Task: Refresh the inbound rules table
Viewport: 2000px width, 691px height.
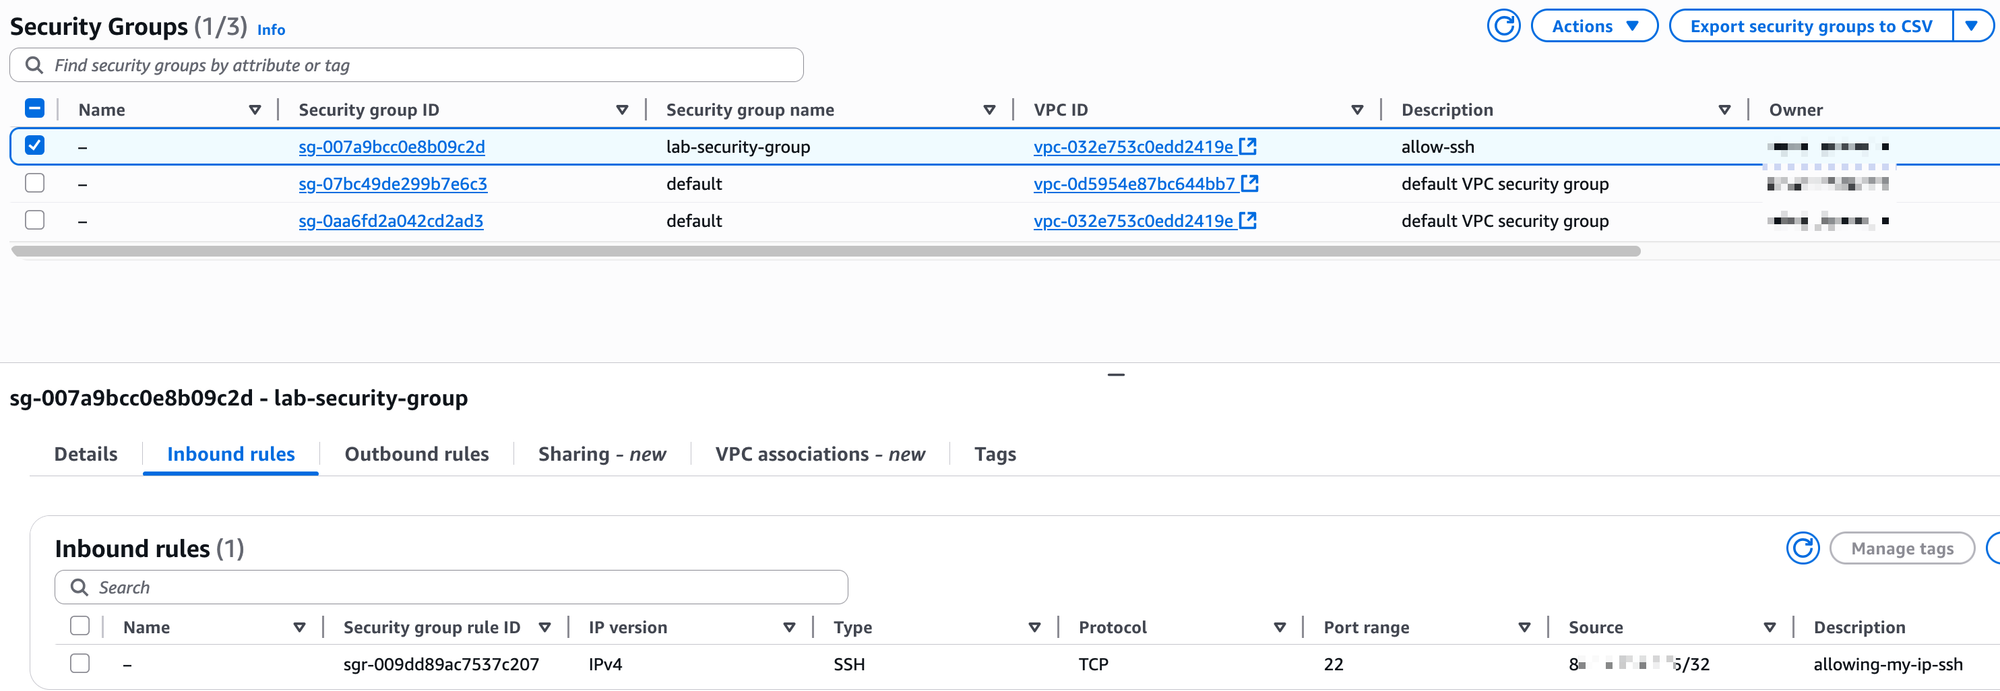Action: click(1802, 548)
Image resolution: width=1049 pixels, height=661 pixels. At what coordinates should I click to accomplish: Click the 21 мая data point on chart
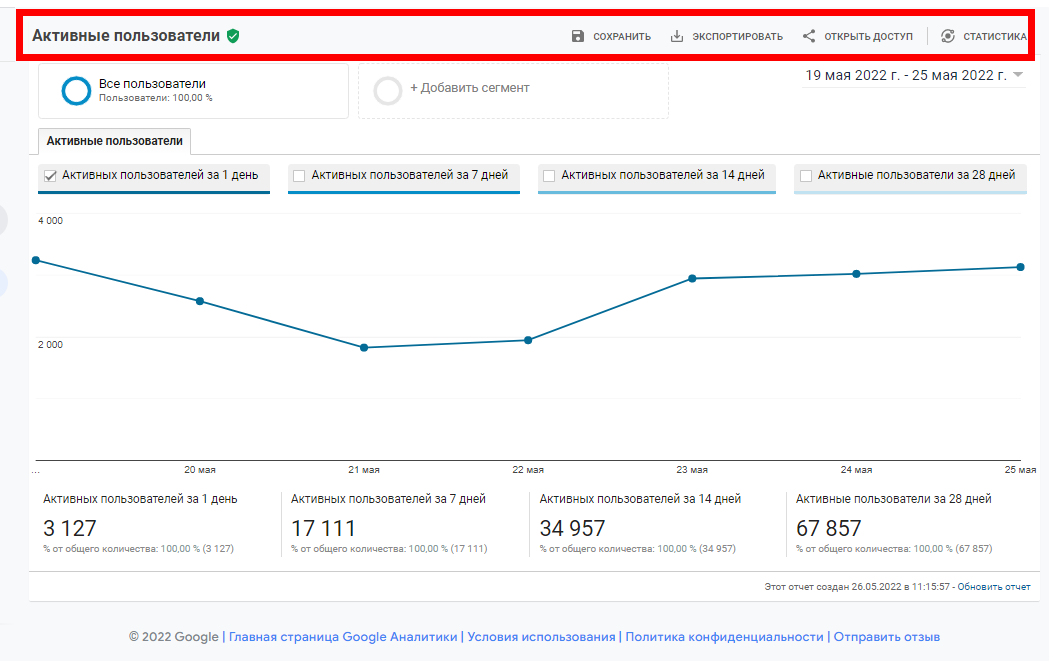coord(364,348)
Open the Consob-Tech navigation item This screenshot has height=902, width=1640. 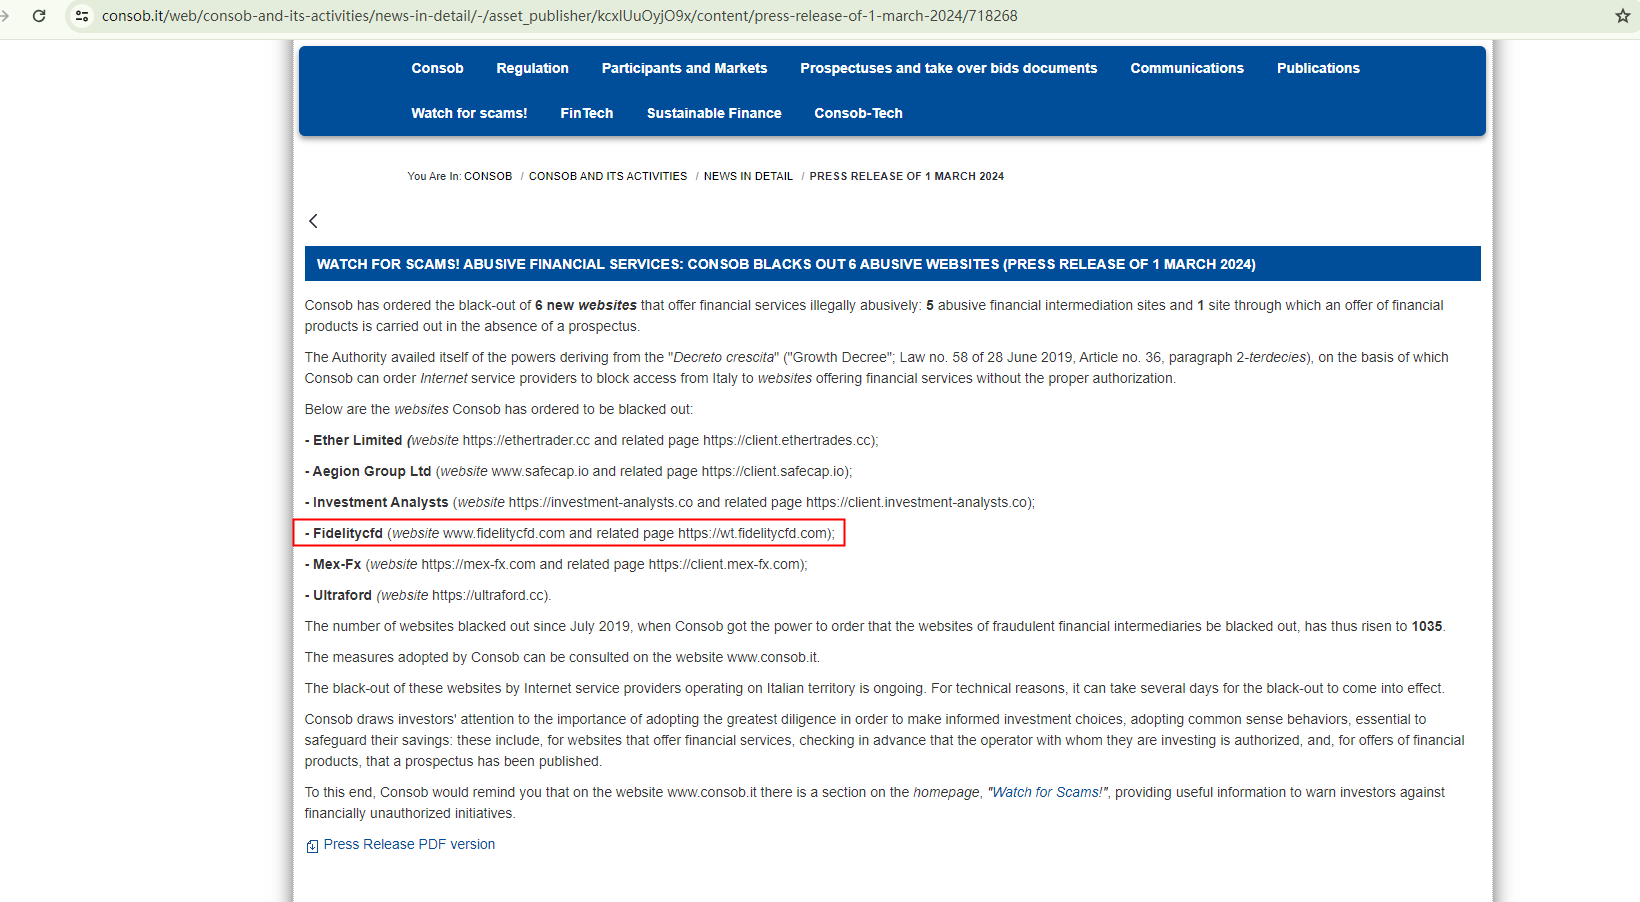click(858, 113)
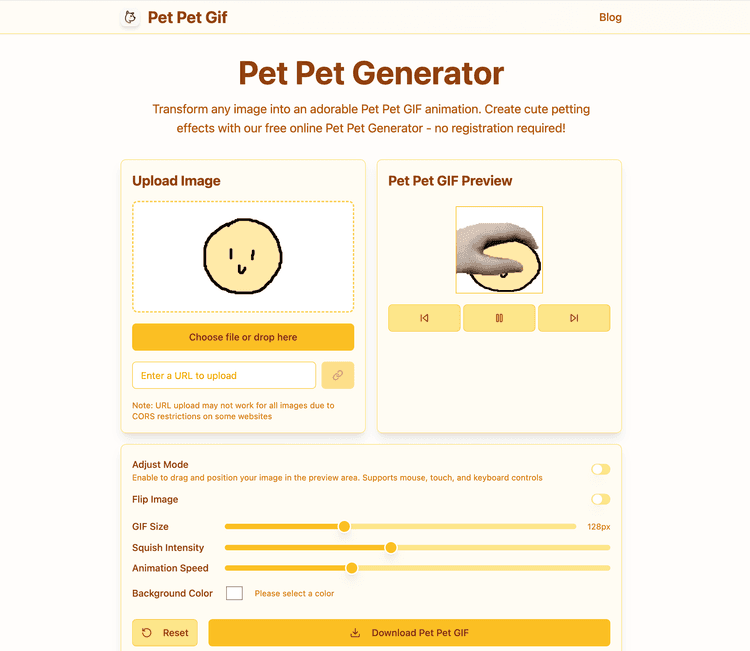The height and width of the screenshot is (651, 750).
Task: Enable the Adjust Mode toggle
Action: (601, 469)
----
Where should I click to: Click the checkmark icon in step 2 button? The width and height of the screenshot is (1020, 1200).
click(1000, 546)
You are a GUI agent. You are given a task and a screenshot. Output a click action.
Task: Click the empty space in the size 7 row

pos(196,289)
----
--- WORK REQUEST ---
Taking the lines above, repeat exactly those from the line that contains "Where should I" through the line that contains "You are a GUI", and both of those lines as well. Include nothing else.

--- FINISHED EXERCISE ---
Where should I click to: Click the checkmark icon in step 2 button? The width and height of the screenshot is (1020, 1200).
click(1000, 546)
You are a GUI agent. You are given a task and a screenshot. Output a click action.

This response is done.